Working on something and don't want to find out too far into it that
it won't work. This is not a matter of whether something will fall
or cause damage to anyone or anything - only loss of time and
effort.
Torsional deflection is
Theta = 32 * L * T / (G *pi * (D^4-d^4))
G is modulus of rigidity, D is OD, d is ID, T is torque, L is length
(shear modulus, not E which is compression/tension modulus)

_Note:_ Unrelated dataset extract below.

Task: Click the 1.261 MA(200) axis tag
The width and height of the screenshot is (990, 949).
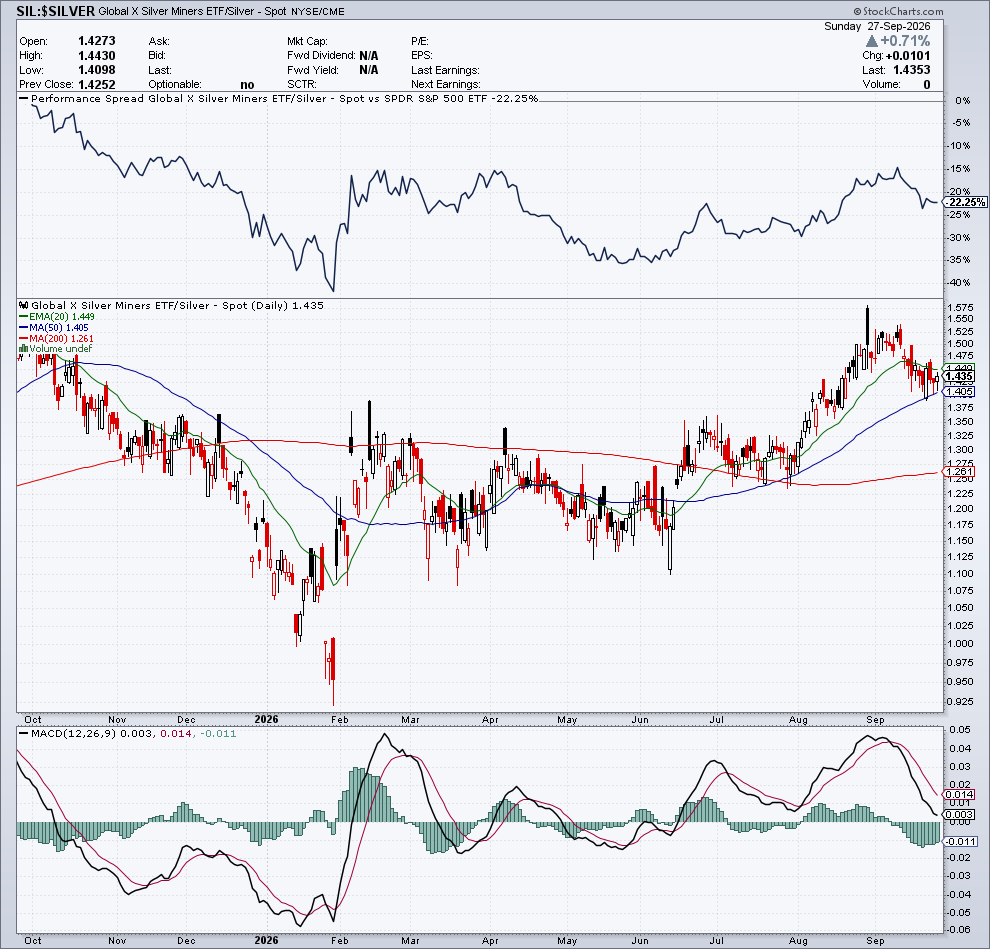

www.amesweb.info/Torsion/TorsionalStressCalculator.aspx has a calculator
which can work with mixed units
6061-t6 modulus is 68.9 GPa (10,000 ksi)
http://asm.matweb.com/search/SpecificMaterial.asp?bassnum=MA6061t6
Shear modulus is 26 GPa (3770 ksi)
A bit of iterating with the amesweb calculator...
50 lb ft -> 10.098 deg
25 lb ft -> 5.049
15 -> 3.029
at 50 lb ft ->stress is 17.183 MPa, well below the failure stress of 207 MPa
http://www.engineeringtoolbox.com/modulus-rigidity-d_946.html gives a
shear modulus of 24 GPa, so the deflection would be slightly more.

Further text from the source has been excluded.